Among the lines below, count those with "tree". Give the total alone.

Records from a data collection
((

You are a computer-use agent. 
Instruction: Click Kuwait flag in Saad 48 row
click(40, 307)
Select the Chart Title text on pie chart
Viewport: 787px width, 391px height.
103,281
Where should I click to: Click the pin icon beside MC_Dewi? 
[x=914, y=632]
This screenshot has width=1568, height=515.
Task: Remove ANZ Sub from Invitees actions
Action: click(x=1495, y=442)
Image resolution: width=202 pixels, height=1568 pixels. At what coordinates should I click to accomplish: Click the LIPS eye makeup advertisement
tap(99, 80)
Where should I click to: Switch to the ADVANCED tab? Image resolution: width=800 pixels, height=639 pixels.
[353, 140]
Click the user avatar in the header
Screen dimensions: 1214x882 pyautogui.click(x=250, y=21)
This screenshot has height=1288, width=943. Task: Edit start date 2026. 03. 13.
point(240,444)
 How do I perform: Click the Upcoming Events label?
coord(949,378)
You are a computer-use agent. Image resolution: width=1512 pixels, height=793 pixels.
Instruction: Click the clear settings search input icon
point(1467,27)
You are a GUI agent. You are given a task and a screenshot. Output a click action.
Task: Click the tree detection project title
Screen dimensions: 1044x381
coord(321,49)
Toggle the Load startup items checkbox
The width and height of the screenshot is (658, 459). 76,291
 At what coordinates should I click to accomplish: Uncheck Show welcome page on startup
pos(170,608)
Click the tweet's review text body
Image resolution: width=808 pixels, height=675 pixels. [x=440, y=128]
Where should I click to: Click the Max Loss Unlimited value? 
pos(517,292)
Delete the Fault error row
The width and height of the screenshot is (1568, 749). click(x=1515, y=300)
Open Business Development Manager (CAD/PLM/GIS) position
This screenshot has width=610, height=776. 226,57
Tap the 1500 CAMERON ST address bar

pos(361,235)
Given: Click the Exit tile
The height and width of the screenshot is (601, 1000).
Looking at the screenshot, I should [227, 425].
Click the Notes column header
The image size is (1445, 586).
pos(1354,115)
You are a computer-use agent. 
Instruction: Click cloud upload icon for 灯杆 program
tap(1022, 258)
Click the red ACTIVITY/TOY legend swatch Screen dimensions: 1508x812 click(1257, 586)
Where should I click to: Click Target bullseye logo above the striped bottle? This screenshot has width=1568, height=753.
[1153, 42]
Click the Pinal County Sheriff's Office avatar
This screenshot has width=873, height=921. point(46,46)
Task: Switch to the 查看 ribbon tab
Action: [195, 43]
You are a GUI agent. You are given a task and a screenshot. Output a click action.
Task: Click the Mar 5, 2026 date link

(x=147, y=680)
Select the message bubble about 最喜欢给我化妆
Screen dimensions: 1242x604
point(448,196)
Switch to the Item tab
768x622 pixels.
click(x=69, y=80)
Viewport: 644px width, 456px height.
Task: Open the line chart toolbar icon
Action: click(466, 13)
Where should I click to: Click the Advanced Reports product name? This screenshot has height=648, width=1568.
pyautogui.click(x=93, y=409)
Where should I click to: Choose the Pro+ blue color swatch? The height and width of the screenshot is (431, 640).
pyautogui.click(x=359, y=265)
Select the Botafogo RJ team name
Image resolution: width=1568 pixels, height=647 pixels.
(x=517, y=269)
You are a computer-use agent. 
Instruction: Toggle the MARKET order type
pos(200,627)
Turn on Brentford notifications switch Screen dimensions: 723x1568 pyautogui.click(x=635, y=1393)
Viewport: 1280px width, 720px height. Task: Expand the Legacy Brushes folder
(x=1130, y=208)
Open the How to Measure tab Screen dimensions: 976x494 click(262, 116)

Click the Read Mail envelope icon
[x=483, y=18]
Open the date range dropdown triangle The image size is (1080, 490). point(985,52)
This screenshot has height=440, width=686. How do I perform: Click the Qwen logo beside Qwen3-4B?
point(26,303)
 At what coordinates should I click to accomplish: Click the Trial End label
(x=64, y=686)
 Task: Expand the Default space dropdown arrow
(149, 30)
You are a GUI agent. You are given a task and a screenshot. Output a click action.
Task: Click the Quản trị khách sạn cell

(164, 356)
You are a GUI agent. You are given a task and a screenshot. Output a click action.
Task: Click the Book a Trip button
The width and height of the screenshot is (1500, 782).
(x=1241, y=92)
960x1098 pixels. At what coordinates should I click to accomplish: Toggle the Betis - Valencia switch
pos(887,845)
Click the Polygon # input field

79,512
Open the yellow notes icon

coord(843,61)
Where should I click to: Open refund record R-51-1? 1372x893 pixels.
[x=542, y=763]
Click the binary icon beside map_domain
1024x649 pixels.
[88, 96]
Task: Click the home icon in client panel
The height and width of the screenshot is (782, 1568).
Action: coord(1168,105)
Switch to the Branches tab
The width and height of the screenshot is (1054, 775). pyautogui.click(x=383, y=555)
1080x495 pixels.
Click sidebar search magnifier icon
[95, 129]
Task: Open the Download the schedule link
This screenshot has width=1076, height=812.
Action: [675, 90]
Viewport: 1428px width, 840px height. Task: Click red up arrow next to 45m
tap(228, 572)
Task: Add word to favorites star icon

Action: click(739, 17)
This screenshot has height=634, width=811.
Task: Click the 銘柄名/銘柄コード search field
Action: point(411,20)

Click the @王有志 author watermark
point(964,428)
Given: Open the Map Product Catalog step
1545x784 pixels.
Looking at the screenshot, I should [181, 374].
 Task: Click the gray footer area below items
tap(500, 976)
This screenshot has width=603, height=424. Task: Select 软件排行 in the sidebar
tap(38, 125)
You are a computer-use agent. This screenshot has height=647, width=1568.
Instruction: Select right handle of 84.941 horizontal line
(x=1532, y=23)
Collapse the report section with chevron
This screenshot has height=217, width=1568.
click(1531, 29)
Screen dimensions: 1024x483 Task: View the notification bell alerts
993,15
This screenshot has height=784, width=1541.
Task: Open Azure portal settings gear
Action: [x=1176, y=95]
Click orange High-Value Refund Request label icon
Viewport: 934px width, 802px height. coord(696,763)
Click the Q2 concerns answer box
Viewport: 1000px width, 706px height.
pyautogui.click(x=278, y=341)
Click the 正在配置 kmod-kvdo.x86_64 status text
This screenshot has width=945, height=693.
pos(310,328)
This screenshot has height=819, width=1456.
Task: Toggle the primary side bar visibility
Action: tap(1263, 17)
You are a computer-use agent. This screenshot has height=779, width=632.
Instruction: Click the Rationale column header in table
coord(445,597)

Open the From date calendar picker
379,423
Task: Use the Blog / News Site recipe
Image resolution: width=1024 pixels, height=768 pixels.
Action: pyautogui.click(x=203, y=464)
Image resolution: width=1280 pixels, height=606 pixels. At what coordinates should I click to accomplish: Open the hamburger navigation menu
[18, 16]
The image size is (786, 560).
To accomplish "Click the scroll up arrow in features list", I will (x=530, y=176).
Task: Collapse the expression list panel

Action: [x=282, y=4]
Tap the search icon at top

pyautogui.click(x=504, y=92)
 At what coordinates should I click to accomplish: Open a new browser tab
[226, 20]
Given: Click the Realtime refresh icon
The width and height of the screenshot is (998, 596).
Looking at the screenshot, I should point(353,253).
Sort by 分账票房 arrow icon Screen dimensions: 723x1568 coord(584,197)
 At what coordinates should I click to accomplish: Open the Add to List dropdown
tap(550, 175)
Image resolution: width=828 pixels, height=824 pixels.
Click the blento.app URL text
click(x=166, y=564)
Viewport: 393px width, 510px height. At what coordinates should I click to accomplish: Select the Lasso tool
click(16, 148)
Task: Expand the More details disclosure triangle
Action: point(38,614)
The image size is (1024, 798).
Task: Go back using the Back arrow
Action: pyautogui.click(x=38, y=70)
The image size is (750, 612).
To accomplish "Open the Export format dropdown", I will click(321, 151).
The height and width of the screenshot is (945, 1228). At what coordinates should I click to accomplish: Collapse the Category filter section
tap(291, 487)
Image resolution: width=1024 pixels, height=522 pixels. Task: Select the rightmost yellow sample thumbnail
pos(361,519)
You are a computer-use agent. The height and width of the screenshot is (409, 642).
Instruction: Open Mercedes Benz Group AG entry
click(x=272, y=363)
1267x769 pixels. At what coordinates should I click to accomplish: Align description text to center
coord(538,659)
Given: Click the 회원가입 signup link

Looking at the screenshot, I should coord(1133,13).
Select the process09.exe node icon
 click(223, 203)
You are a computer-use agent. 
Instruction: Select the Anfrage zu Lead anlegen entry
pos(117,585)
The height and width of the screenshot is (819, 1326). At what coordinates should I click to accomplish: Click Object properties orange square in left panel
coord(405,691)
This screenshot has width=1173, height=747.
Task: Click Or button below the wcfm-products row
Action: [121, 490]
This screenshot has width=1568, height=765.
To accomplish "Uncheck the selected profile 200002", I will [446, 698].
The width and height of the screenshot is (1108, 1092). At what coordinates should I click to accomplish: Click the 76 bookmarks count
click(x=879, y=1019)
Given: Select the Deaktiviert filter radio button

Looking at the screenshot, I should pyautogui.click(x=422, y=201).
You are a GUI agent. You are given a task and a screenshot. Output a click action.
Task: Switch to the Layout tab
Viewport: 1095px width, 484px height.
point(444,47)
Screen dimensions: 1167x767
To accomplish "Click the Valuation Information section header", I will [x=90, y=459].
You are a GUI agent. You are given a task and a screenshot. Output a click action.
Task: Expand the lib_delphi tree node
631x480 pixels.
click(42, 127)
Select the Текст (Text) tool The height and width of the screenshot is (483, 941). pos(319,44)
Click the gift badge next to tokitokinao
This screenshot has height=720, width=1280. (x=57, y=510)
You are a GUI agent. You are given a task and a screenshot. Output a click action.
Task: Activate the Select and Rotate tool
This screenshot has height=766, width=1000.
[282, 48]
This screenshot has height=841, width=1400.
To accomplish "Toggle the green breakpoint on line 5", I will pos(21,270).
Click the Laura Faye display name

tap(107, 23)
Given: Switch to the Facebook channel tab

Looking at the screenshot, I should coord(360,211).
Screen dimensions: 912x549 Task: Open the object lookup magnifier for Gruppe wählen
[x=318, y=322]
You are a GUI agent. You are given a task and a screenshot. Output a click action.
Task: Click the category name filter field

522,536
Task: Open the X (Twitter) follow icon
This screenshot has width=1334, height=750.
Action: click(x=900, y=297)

))

◆ **Exercise answer**: 2